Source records
*** Begin section ***
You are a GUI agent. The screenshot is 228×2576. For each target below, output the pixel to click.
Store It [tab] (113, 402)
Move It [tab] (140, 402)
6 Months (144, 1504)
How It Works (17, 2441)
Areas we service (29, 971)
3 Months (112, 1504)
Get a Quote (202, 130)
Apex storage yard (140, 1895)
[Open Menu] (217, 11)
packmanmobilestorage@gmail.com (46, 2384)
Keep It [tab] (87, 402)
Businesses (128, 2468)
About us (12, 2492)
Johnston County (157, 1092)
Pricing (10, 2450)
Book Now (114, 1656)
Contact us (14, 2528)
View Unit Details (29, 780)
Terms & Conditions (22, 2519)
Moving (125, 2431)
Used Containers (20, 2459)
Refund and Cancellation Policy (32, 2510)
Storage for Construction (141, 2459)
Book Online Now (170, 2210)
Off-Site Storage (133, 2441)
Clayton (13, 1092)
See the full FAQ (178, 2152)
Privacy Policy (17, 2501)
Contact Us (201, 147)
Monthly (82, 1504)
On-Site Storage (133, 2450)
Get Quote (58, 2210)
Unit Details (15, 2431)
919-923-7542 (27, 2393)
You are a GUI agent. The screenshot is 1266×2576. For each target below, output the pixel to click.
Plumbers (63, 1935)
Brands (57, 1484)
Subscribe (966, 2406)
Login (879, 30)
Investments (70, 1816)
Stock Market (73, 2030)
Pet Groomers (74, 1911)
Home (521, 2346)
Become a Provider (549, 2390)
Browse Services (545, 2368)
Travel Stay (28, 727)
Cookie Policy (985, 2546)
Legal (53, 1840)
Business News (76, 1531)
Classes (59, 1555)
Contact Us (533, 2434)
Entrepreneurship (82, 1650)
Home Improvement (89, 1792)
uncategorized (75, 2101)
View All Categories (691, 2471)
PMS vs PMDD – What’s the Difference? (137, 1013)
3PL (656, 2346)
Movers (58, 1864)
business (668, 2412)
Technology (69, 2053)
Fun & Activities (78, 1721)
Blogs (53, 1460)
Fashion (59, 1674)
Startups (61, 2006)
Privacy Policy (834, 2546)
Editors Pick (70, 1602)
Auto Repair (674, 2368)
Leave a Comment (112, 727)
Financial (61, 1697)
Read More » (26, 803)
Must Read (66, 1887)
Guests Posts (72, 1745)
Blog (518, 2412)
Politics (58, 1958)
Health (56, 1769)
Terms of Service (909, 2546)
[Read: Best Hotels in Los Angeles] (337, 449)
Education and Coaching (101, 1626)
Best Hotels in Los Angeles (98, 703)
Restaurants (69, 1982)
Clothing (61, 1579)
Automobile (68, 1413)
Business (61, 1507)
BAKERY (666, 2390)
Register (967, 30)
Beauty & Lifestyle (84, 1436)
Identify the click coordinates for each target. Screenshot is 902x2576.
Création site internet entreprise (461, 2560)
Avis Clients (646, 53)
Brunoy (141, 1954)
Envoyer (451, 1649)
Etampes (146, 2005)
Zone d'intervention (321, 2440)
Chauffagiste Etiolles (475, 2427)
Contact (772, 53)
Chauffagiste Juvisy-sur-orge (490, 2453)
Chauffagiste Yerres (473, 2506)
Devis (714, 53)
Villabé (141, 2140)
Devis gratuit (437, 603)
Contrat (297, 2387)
*** End section ***
■ TASK DIRECTIONS
Starting with the line with "packmanmobilestorage@gmail.com (46, 2384)" above and going on through the line with "Moving (125, 2431)", transcribe every line exactly, both ends included, and add nothing.

■ RESULT OF THIS TASK
packmanmobilestorage@gmail.com (46, 2384)
Keep It [tab] (87, 402)
Businesses (128, 2468)
About us (12, 2492)
Johnston County (157, 1092)
Pricing (10, 2450)
Book Now (114, 1656)
Contact us (14, 2528)
View Unit Details (29, 780)
Terms & Conditions (22, 2519)
Moving (125, 2431)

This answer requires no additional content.